(Inside Science) -- At the turn of the 20th century, half a million rhinoceroses roamed the Earth. Now fewer than 30,000 are left, threatened by habitat loss and the spread of poaching.
Despite increased police enforcement, rhino poaching rates have dramatically risen as demand for their horns has soared. South Africa, home to roughly 70 percent of the world’s rhino population, lost 13 rhinos to poaching in 2007. Last year, poachers killed 1,054.

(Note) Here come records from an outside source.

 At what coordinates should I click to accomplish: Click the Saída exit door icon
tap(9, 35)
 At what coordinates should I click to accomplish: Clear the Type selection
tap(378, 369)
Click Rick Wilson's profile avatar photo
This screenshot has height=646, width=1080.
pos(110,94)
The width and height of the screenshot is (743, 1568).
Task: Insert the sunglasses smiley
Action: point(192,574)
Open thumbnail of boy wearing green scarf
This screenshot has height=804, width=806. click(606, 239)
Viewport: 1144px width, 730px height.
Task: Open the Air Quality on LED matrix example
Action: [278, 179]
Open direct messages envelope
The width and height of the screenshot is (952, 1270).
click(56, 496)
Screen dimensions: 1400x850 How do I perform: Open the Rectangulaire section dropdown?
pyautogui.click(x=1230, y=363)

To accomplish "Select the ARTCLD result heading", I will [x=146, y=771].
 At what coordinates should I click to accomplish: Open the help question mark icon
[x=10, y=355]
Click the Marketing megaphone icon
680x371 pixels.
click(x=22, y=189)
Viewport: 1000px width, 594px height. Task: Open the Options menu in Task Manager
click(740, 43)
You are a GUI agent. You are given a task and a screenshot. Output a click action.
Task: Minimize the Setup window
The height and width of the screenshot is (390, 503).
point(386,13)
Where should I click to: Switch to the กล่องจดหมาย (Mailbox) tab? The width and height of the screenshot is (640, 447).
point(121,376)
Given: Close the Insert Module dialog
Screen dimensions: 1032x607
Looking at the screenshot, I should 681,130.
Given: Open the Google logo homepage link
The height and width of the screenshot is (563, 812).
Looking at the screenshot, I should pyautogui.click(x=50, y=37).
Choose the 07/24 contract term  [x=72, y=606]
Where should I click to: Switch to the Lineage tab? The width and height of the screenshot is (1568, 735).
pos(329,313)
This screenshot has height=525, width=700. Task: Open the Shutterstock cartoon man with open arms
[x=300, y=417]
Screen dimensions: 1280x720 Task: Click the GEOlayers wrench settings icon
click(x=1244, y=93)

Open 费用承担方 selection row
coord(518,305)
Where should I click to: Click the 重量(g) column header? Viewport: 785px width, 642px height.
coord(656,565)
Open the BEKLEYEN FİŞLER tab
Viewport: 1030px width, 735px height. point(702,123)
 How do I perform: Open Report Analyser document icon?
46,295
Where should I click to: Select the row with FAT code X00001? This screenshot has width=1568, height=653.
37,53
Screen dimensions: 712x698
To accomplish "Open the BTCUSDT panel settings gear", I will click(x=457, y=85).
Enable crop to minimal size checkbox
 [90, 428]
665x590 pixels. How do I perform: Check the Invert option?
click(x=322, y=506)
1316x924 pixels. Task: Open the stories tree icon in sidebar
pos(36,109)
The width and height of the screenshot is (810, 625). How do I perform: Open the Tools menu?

Conservation advocates focus primarily on making poaching more difficult. However, some entrepreneurs argue they can reduce the incentive to poach by disrupting black markets with synthetically made horns. The idea is controversial, but to economists it’s an opportunity to discuss how business strategies might contribute to saving endangered species.
In South Africa, poached rhino horns are worth up to $3,000 a pound. Outside of the country, wholesale price can leap to $30,000 a pound. Rhino horns are especially popular in China and Vietnam, where a third of all rhino horn seizures have occurred since 2006, despite the current ban on international commercial trade. The two nations’ wealthiest citizens buy horn in the form of ornamental carvings or medicinal powders.
Belief in rhino horns’ healing capabilities dates back to the second century B.C., as the powder was reported to reduce heat and remove toxins. Demand for horn products has greatly increased since 2008, and today rhino horn is more often valued as an exclusive status symbol.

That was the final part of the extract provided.